* Obiettivo A *
Trascriva fedelmente la parte delle voci che si apre con la riga contenente "The image size is (462, 297)." e arriva fino alla fine delle voci, estremi inclusi. Ometta le immagini dalla risposta.

Proprio mentre in un pamphlet firmato dall'irriverente Pippo Russo e dedicato agli errori degli scrittori italiani di successo, l'autore di "Tre metri sopra il cielo" finisce sotto accusa, lo scrittore tradotto in oltre quindici Paesi - e sindaco di Rosello (Chieti) da poco più di un anno - , torna quindi a raccontare l'amore giovanile. Ovviamente alla sua maniera (nel box a destra la trama del nuovo libro, ndr)...

* Obiettivo B *
Secondo il testo selezionato, di quale comune è sindaco l'autore di "Tre metri sopra il cielo"?

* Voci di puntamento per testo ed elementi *
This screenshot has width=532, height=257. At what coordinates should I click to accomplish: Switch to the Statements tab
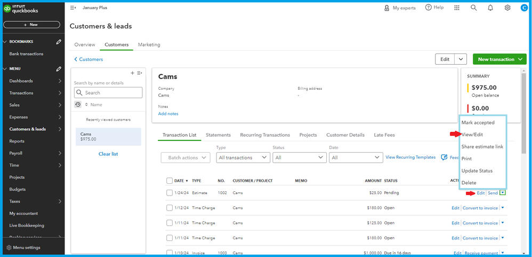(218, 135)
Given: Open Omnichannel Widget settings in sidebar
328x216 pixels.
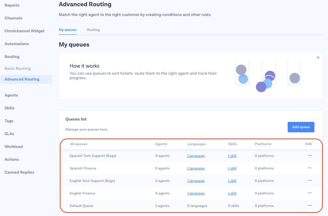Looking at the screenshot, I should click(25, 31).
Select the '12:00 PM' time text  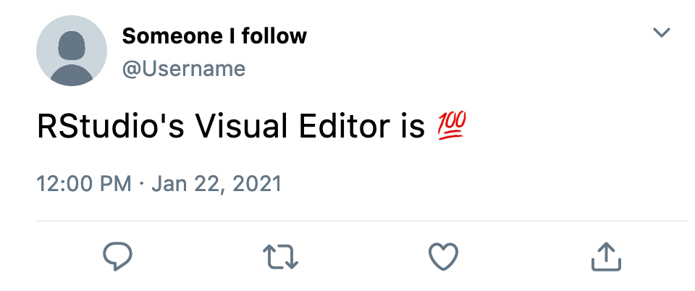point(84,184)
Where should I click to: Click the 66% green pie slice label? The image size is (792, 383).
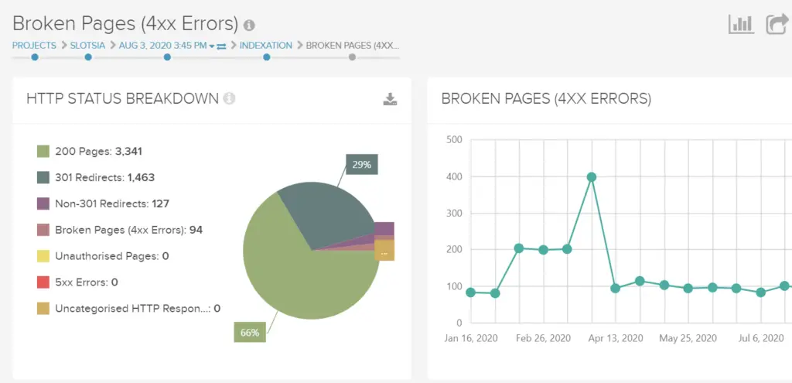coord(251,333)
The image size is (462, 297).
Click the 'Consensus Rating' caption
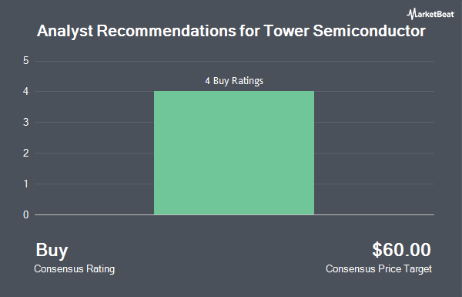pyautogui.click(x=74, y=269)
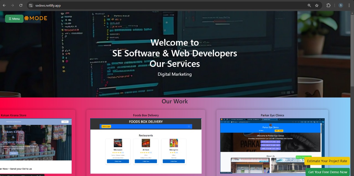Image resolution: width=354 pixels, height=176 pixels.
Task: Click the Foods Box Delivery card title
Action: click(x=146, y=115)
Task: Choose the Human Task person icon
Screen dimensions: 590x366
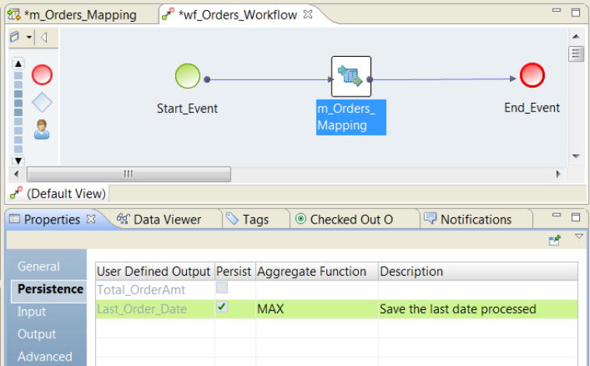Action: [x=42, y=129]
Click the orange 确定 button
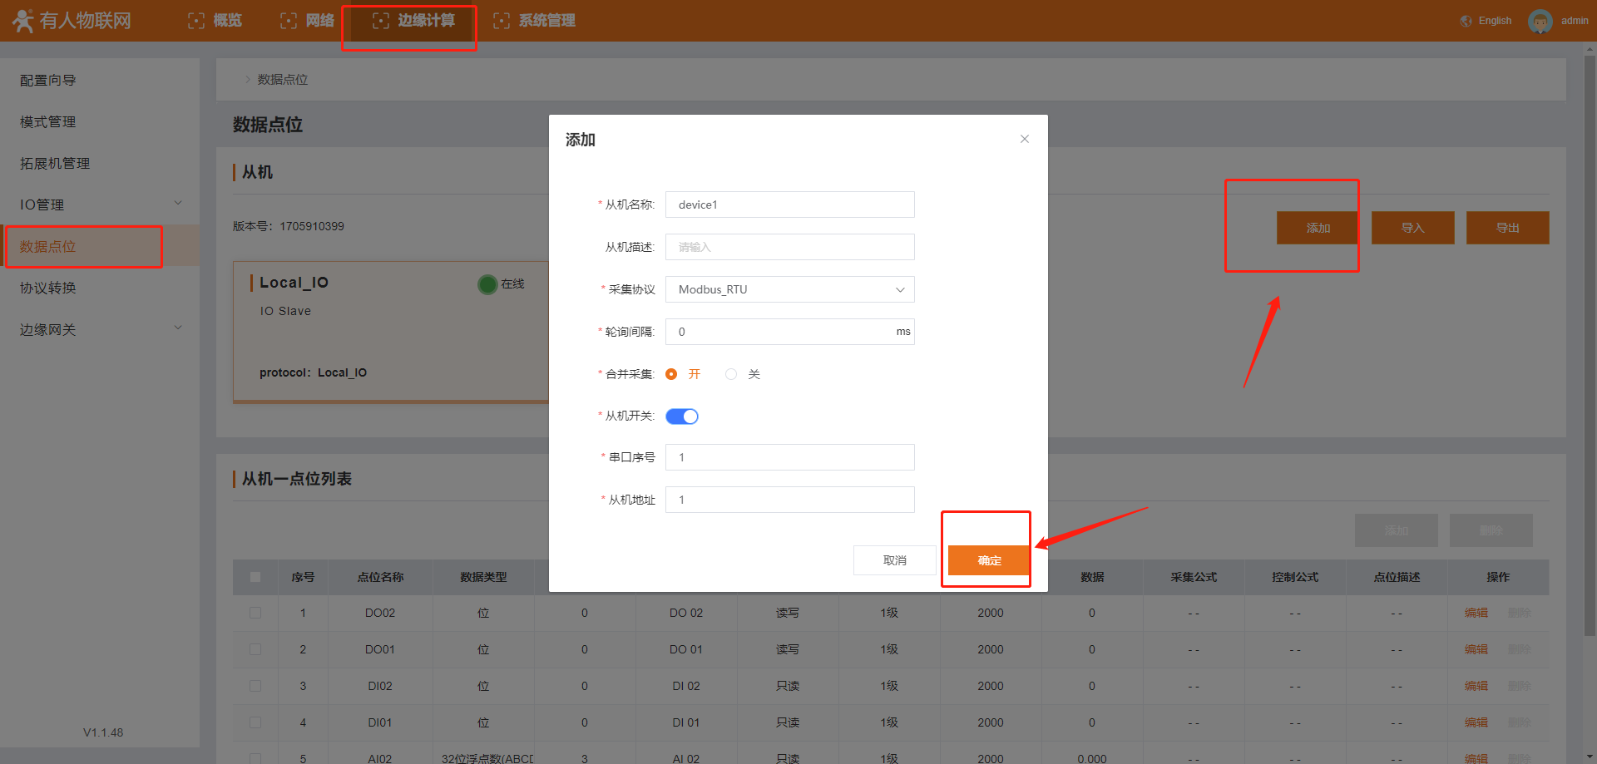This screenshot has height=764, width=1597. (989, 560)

* Soluzione svolta A *
The image size is (462, 297).
Click the 'Consensus Rating' caption
pyautogui.click(x=74, y=269)
Image resolution: width=354 pixels, height=176 pixels.
Task: Click the Foods Box Delivery card title
Action: click(x=146, y=115)
Task: Choose the Human Task person icon
Screen dimensions: 590x366
Action: [x=42, y=129]
Click the orange 确定 button
This screenshot has height=764, width=1597. (989, 560)

* Soluzione svolta B *
È sindaco di Rosello (Chieti).